■ PROBLEM DESCRIPTION
Can you rewrite the stretch of data from its start through the line containing "pos(107,53)" as a JSON list of strings, one string per line, with blank lines and the pictures left out?

>> Begin ROWS

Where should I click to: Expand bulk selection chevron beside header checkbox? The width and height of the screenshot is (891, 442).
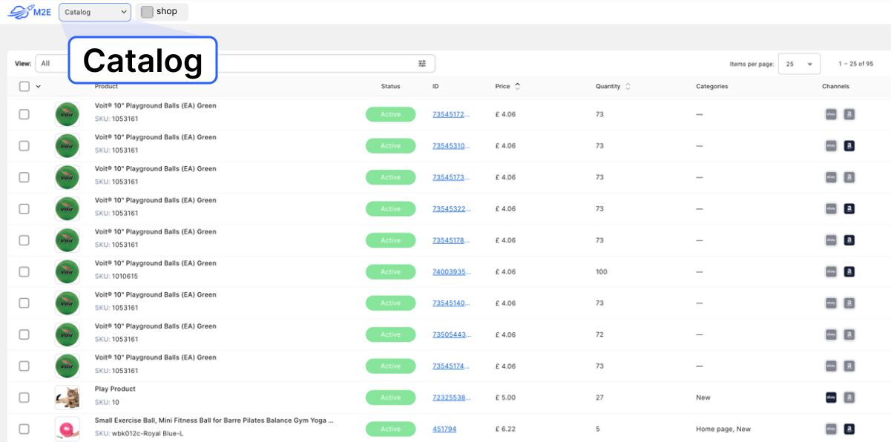click(38, 87)
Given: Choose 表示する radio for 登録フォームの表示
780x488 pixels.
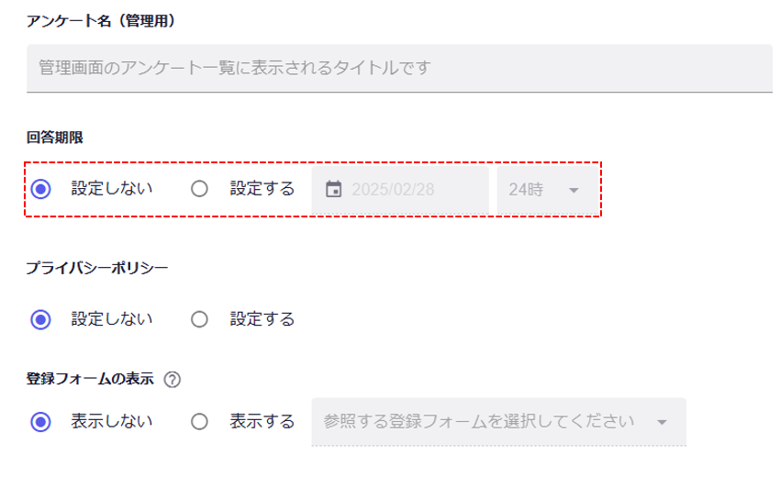Looking at the screenshot, I should (199, 422).
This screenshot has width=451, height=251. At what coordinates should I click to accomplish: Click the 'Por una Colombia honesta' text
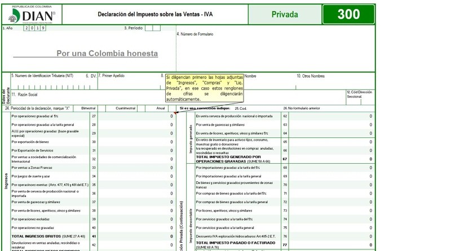pos(107,53)
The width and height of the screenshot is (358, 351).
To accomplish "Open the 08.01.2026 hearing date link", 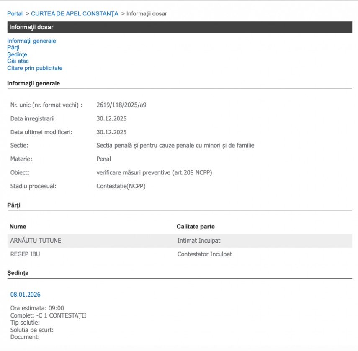I will (x=25, y=295).
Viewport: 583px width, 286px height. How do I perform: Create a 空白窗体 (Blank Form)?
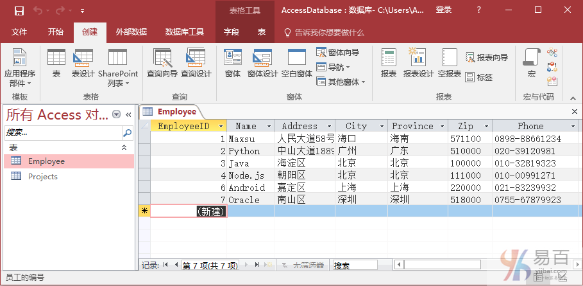pos(296,64)
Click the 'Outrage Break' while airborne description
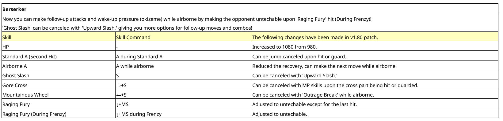Image resolution: width=503 pixels, height=121 pixels. tap(375, 95)
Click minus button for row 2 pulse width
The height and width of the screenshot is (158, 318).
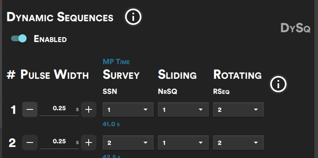[30, 142]
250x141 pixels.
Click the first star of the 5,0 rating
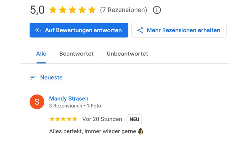click(53, 10)
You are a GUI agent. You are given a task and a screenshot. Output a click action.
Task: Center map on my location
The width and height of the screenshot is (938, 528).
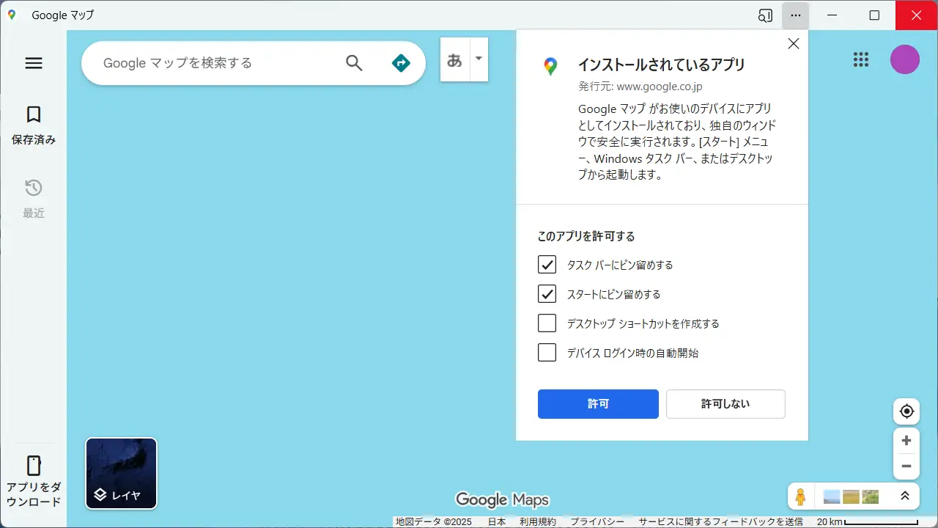[x=906, y=411]
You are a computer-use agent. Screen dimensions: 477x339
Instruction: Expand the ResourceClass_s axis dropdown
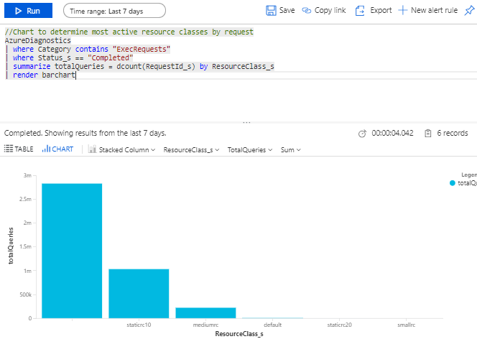pyautogui.click(x=192, y=149)

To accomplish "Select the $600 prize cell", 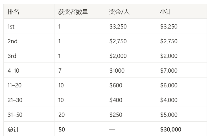I will click(116, 85).
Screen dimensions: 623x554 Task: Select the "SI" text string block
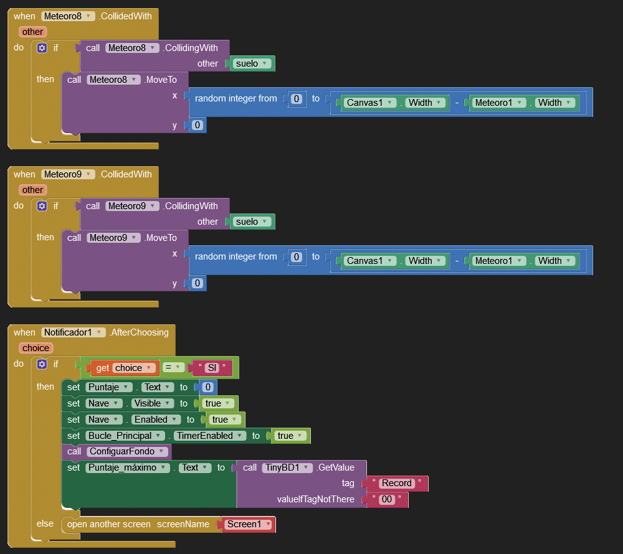[212, 367]
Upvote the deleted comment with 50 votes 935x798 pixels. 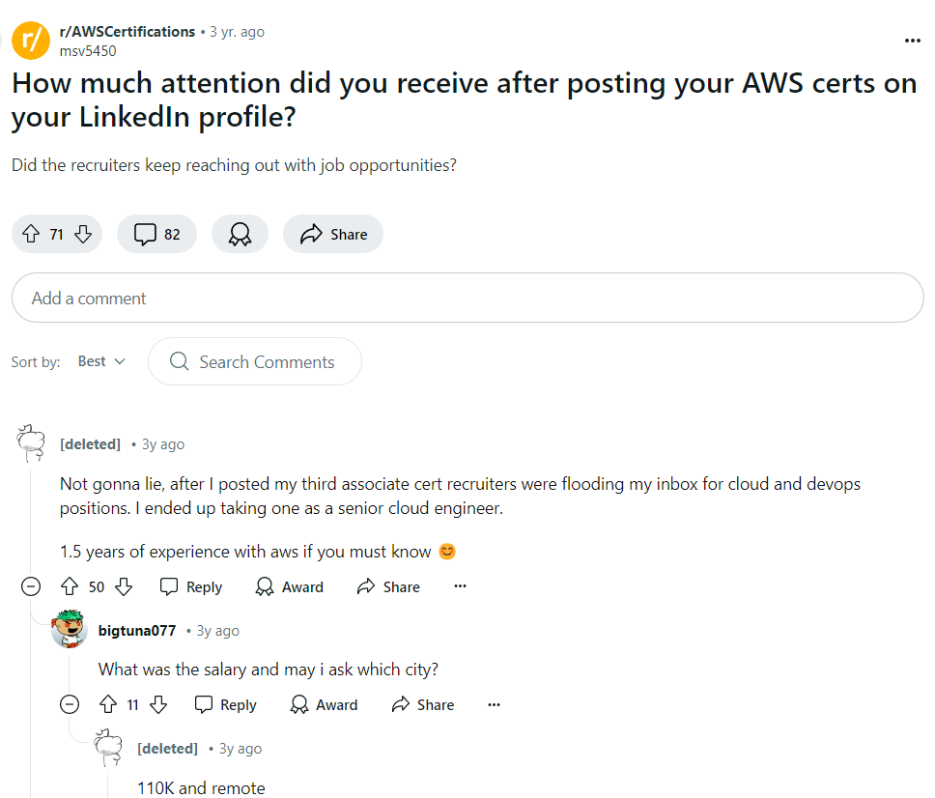[70, 586]
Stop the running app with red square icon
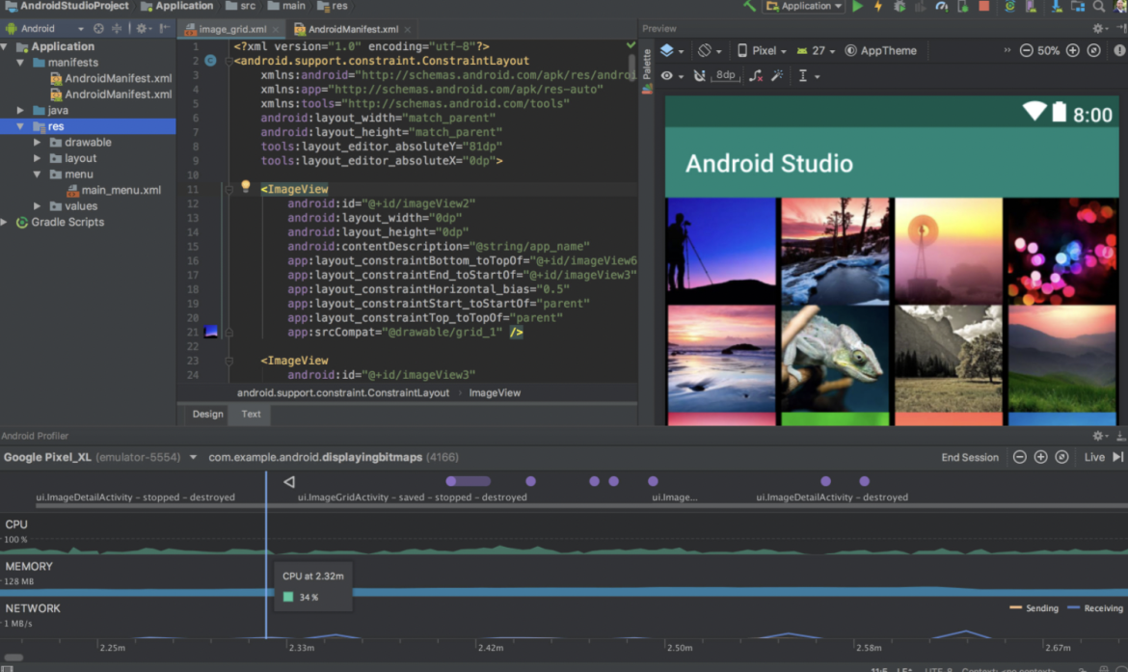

>> End ROWS

■ SOLVED PROBLEM
[
  "Where should I click to: Expand bulk selection chevron beside header checkbox? The width and height of the screenshot is (891, 442).",
  "click(38, 87)",
  "Given: Choose 表示する radio for 登録フォームの表示",
  "780x488 pixels.",
  "Looking at the screenshot, I should (199, 422).",
  "This screenshot has width=451, height=251. At what coordinates should I click to accomplish: Click the 'Por una Colombia honesta' text",
  "pos(107,53)"
]